_TASK DETAILS_. From the first record to the last, write each one out again exactly.

_DATA EXTRACTS_.
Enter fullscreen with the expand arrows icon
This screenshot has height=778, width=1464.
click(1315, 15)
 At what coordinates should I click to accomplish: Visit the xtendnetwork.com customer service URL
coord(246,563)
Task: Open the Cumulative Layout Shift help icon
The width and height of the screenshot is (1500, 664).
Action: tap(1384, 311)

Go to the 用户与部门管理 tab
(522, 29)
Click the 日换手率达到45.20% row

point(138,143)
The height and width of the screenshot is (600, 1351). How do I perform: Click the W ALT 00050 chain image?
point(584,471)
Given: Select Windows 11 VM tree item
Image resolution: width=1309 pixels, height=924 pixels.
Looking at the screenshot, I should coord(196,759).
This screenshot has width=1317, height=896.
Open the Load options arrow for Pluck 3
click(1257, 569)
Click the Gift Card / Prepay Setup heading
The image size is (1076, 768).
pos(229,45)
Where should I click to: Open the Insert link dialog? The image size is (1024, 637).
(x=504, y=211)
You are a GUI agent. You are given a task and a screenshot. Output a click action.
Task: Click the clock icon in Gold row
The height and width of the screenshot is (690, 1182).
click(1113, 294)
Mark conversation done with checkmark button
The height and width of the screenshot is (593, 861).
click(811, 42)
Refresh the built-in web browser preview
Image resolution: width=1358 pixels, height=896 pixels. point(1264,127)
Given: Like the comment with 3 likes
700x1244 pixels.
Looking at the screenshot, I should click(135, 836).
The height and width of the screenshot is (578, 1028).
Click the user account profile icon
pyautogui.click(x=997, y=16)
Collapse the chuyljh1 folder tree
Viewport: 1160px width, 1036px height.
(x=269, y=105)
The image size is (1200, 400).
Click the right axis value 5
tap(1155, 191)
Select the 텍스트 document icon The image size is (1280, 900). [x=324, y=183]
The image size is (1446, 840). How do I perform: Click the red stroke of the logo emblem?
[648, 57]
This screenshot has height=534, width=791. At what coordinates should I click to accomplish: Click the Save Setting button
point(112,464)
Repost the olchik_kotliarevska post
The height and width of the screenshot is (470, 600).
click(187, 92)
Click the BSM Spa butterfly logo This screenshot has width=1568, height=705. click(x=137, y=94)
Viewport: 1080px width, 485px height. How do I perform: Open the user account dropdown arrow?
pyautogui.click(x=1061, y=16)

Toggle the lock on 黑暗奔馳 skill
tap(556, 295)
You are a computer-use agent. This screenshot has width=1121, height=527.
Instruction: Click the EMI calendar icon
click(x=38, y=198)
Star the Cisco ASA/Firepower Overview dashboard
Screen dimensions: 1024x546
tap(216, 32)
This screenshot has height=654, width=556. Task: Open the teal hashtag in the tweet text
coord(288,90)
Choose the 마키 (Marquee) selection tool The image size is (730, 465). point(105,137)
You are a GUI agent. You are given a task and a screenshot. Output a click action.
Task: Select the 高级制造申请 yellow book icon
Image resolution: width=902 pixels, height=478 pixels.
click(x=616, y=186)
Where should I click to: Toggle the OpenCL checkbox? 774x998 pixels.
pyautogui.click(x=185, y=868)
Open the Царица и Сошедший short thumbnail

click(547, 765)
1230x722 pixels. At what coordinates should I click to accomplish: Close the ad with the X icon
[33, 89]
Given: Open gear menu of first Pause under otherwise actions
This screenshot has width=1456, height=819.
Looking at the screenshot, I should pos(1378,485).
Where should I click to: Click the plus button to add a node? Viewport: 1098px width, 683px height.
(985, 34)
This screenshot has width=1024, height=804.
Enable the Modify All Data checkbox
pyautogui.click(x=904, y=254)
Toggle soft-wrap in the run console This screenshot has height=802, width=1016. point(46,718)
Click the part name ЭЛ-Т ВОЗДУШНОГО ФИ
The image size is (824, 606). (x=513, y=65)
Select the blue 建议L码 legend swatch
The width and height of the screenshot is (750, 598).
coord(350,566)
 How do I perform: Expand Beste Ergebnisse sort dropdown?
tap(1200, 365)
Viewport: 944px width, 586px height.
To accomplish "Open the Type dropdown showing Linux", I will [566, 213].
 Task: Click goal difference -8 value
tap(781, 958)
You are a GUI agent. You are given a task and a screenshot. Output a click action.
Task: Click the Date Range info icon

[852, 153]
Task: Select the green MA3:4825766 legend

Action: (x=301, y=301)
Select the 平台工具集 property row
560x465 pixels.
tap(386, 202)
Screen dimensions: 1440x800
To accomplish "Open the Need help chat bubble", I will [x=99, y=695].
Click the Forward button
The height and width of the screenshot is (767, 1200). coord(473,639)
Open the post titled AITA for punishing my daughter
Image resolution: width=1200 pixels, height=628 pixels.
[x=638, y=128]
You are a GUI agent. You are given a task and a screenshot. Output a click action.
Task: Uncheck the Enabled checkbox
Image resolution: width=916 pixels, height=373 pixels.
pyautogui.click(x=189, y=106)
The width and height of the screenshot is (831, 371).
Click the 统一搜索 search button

_SOLUTION TO THIS EXERCISE_.
Enter fullscreen with the expand arrows icon
This screenshot has height=778, width=1464.
click(1315, 15)
 At what coordinates should I click to accomplish: Visit the xtendnetwork.com customer service URL
coord(246,563)
Task: Open the Cumulative Layout Shift help icon
The width and height of the screenshot is (1500, 664).
Action: tap(1384, 311)

Go to the 用户与部门管理 tab
(522, 29)
Click the 日换手率达到45.20% row

point(138,143)
The height and width of the screenshot is (600, 1351). How do I perform: Click the W ALT 00050 chain image?
point(584,471)
Given: Select Windows 11 VM tree item
Image resolution: width=1309 pixels, height=924 pixels.
Looking at the screenshot, I should coord(196,759).
This screenshot has width=1317, height=896.
Open the Load options arrow for Pluck 3
click(1257, 569)
Click the Gift Card / Prepay Setup heading
The image size is (1076, 768).
pos(229,45)
Where should I click to: Open the Insert link dialog? The image size is (1024, 637).
(x=504, y=211)
You are a GUI agent. You are given a task and a screenshot. Output a click action.
Task: Click the clock icon in Gold row
The height and width of the screenshot is (690, 1182).
click(1113, 294)
Mark conversation done with checkmark button
The height and width of the screenshot is (593, 861).
click(811, 42)
Refresh the built-in web browser preview
Image resolution: width=1358 pixels, height=896 pixels. point(1264,127)
Given: Like the comment with 3 likes
700x1244 pixels.
Looking at the screenshot, I should click(135, 836).
The height and width of the screenshot is (578, 1028).
Click the user account profile icon
pyautogui.click(x=997, y=16)
Collapse the chuyljh1 folder tree
Viewport: 1160px width, 1036px height.
(x=269, y=105)
The image size is (1200, 400).
Click the right axis value 5
tap(1155, 191)
Select the 텍스트 document icon The image size is (1280, 900). [x=324, y=183]
The image size is (1446, 840). How do I perform: Click the red stroke of the logo emblem?
[648, 57]
This screenshot has height=534, width=791. At what coordinates should I click to accomplish: Click the Save Setting button
point(112,464)
Repost the olchik_kotliarevska post
The height and width of the screenshot is (470, 600).
click(187, 92)
Click the BSM Spa butterfly logo This screenshot has width=1568, height=705. click(x=137, y=94)
Viewport: 1080px width, 485px height. How do I perform: Open the user account dropdown arrow?
pyautogui.click(x=1061, y=16)

Toggle the lock on 黑暗奔馳 skill
tap(556, 295)
You are a computer-use agent. This screenshot has width=1121, height=527.
Instruction: Click the EMI calendar icon
click(x=38, y=198)
Star the Cisco ASA/Firepower Overview dashboard
Screen dimensions: 1024x546
tap(216, 32)
This screenshot has height=654, width=556. Task: Open the teal hashtag in the tweet text
coord(288,90)
Choose the 마키 (Marquee) selection tool The image size is (730, 465). point(105,137)
You are a GUI agent. You are given a task and a screenshot. Output a click action.
Task: Select the 高级制造申请 yellow book icon
Image resolution: width=902 pixels, height=478 pixels.
click(x=616, y=186)
Where should I click to: Toggle the OpenCL checkbox? 774x998 pixels.
pyautogui.click(x=185, y=868)
Open the Царица и Сошедший short thumbnail

click(547, 765)
1230x722 pixels. At what coordinates should I click to accomplish: Close the ad with the X icon
[33, 89]
Given: Open gear menu of first Pause under otherwise actions
This screenshot has width=1456, height=819.
Looking at the screenshot, I should pos(1378,485).
Where should I click to: Click the plus button to add a node? Viewport: 1098px width, 683px height.
(985, 34)
This screenshot has width=1024, height=804.
Enable the Modify All Data checkbox
pyautogui.click(x=904, y=254)
Toggle soft-wrap in the run console This screenshot has height=802, width=1016. point(46,718)
Click the part name ЭЛ-Т ВОЗДУШНОГО ФИ
The image size is (824, 606). (x=513, y=65)
Select the blue 建议L码 legend swatch
The width and height of the screenshot is (750, 598).
coord(350,566)
 How do I perform: Expand Beste Ergebnisse sort dropdown?
tap(1200, 365)
Viewport: 944px width, 586px height.
To accomplish "Open the Type dropdown showing Linux", I will [566, 213].
 Task: Click goal difference -8 value
tap(781, 958)
You are a GUI agent. You are given a task and a screenshot. Output a click action.
Task: Click the Date Range info icon

[852, 153]
Task: Select the green MA3:4825766 legend

Action: (x=301, y=301)
Select the 平台工具集 property row
560x465 pixels.
tap(386, 202)
Screen dimensions: 1440x800
To accomplish "Open the Need help chat bubble", I will [x=99, y=695].
Click the Forward button
The height and width of the screenshot is (767, 1200). coord(473,639)
Open the post titled AITA for punishing my daughter
Image resolution: width=1200 pixels, height=628 pixels.
[x=638, y=128]
You are a GUI agent. You are given a task and a screenshot. Output a click action.
Task: Uncheck the Enabled checkbox
Image resolution: width=916 pixels, height=373 pixels.
pyautogui.click(x=189, y=106)
The width and height of the screenshot is (831, 371).
Click the 统一搜索 search button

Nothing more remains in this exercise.